Efficacy and safety of routine thrombus aspiration in patients with ST-segment elevation myocardial infarction undergoing primary percutaneous coronary intervention: An updated systematic review and meta-analysis of randomized controlled trials.

Abstract

Randomized clinical trials evaluating the role of thrombus aspiration (TA) in patients undergoing primary percutaneous coronary intervention (PPCI) for ST-segment elevation myocardial infarction (STEMI) have yielded contrasting results. Therefore, the efficacy and safety of TA in STEMI is unclear. We sought to evaluate the efficacy and safety of TA during PPCI for STEMI compared with conventional PPCI alone. We included study-level data from 25 randomized, controlled trials, involving 21,733 patients with STEMI and PPCI. The primary efficacy endpoint was major adverse cardiac events (MACE) according to study definitions; the primary safety endpoint was stroke.
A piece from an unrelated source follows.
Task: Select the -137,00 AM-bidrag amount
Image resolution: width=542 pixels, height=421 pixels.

The mean weighted follow-up time across studies was 8.2 months. Compared with conventional PPCI, TA was associated with significant lower risk for MACE [relative risk (RR): 0.91; 95% confidence interval (CI): 0.83-1.00; P = 0.042). However, this benefit in MACE was counterbalanced by a significant increase in the risk for stroke (RR: 1.58; 95% CI: 1.11-2.25; P = 0.011). There were no differences in the risk of myocardial infarction (RR: 0.94; 95% CI: 0.78-1.12; P = 0.486), target vessel revascularization (RR: 0.93; 95% CI: 0.82-1.04; P = 0.2), and definite or probable stent thrombosis (RR: 0.84; 95% CI: 0.66-1.07; P = 0.148). TA was associated with an ostensible lower risk for all-cause mortality, which did not reach statistical significance (RR: 0.88; 95% CI: 0.78-1.00; P = 0.059). Compared with conventional PPCI for STEMI, adjunctive TA reduces the risk of subsequent MACE. However, the benefit in MACE is counterbalanced by an increased risk in stroke. Considering the above potential risks and benefits, TA should be considered in selected patients lesions rather than routinely.